Technical/scientific challenge
Neural networks have caused rapid growth in output quality for many natural language processing tasks, including neural machine translation (NMT). However, the output quality crucially depends on the availability of large amounts of parallel and monolingual data for the covered languages. Due to lack of training material, several lower-resource Finno-Ugric languages are not included in the existing massively multilingual models. In terms of the number of speakers, they range from 20 near-native speakers of Livonian to several hundred thousand speakers of Mordvinic languages.
Solution
An NMT system was developed between 20 low-resource Finno-Ugric languages and 7 high-resource languages.

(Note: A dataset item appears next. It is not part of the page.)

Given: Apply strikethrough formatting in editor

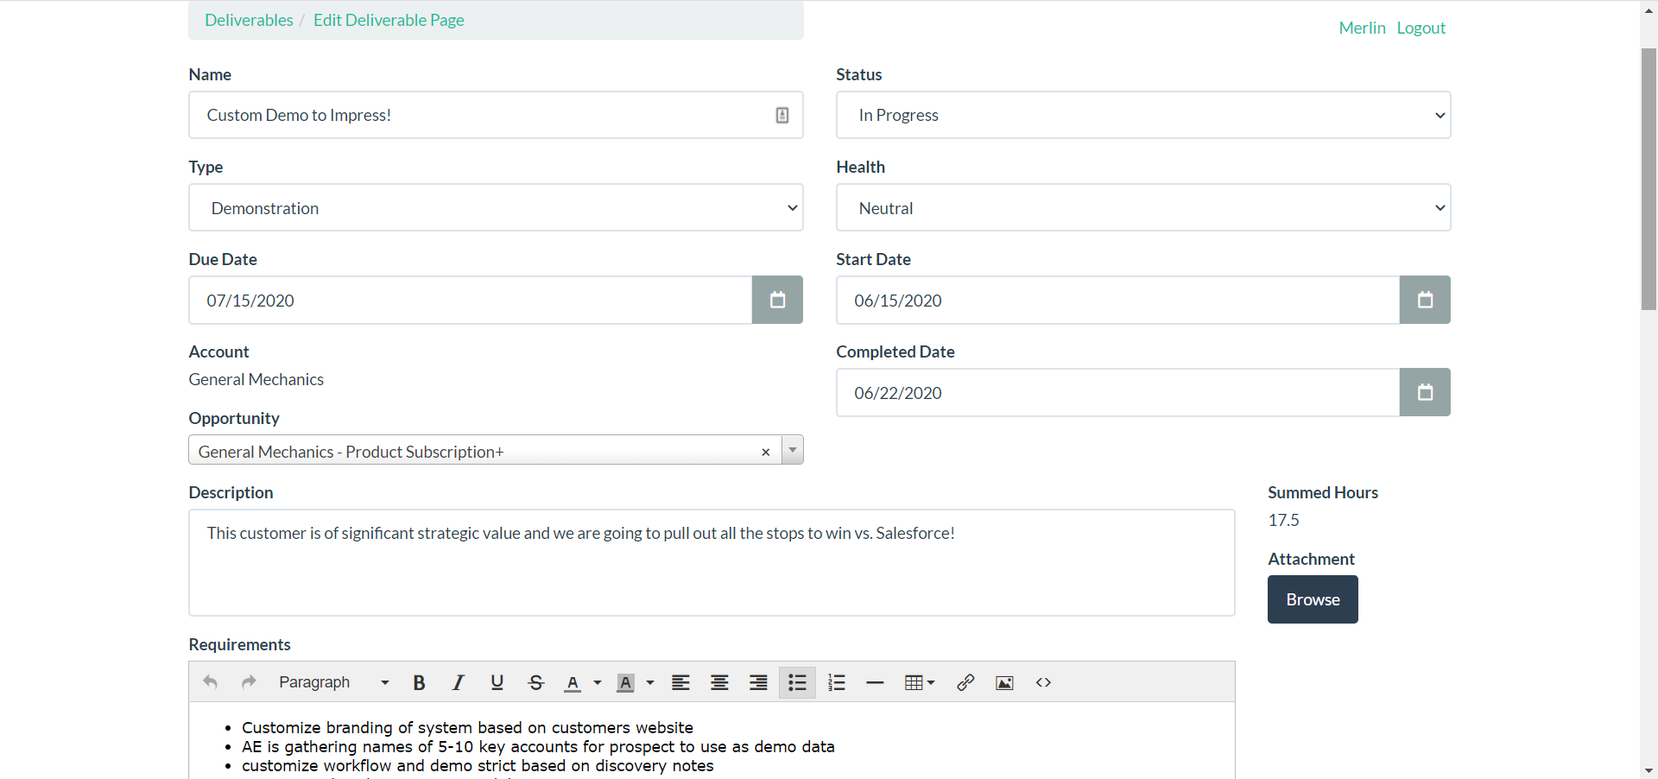Looking at the screenshot, I should click(x=535, y=682).
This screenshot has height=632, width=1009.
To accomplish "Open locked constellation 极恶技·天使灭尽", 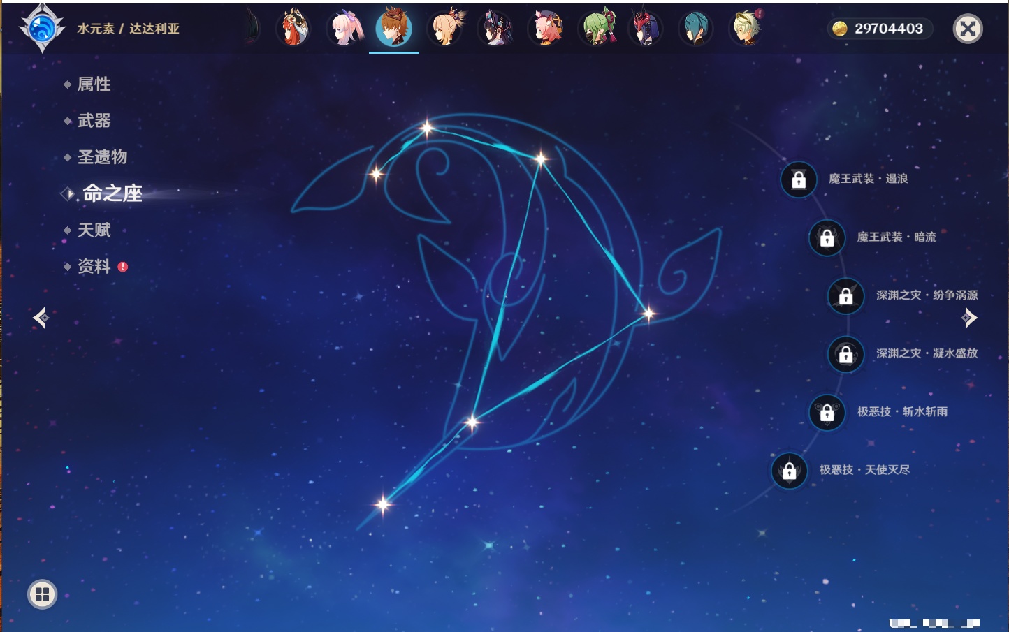I will 789,471.

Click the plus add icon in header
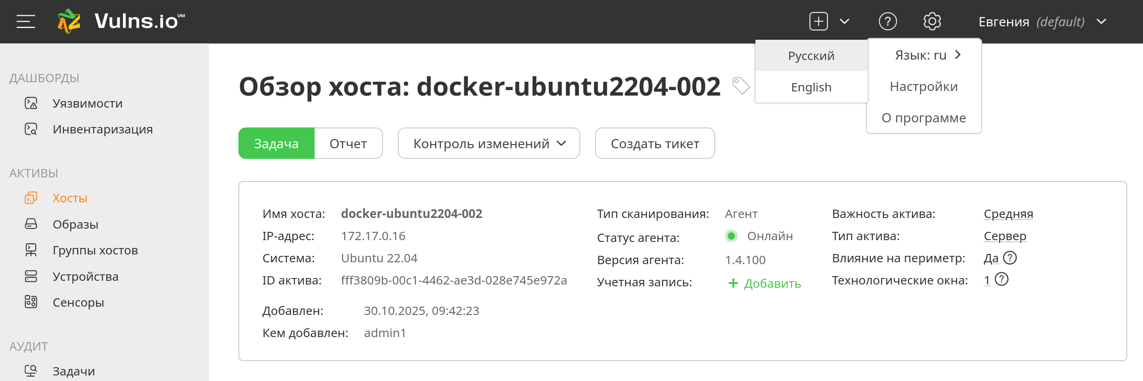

Monolingual corpora was collected mainly by crawling texts off the web and combining with pre-existing corpora. Three main categories of texts can be distinguished: news, Wikipedia, and biblical. All the NMT systems were trained on the LUMI supercomputer. All models were fine-tuned with the Fairseq framework implementation of M2M-100 for 350k updates with a batch size of 3840 tokens (the number was chosen to match earlier versions of models trained with the Huggingface implementation of M2M-100). The models were fine-tuned on 4 AMD Mi250X GPU-s.
Scientific impact
More that 20 Finnish-Ugric languages can now be translated using the machine translation engine of the University of Tartu. Most of these languages were added to a public translation engine for the first time. The translation engine allows researchers to translate materials that would otherwise be incomprehensible to them. It provides an opportunity to better study the history of languages and regions without knowing the respective language. Moreover, since most of Finno-Ugric languages are not widely spoken today, a translation engine is necessary to preserve these languages.
Benefits
- Collection of parallel and monolingual corpora that can be used for training NMT systems for 20 low-resource Finno-Ugric languages
- Expansion of the 200-language translation benchmark FLORES-200 with manual translations into nine new languages (Komi, Udmurt, Hill and Meadow Mari, Erzya, Livonian, Mansi, Moksha and Livvi Karelian)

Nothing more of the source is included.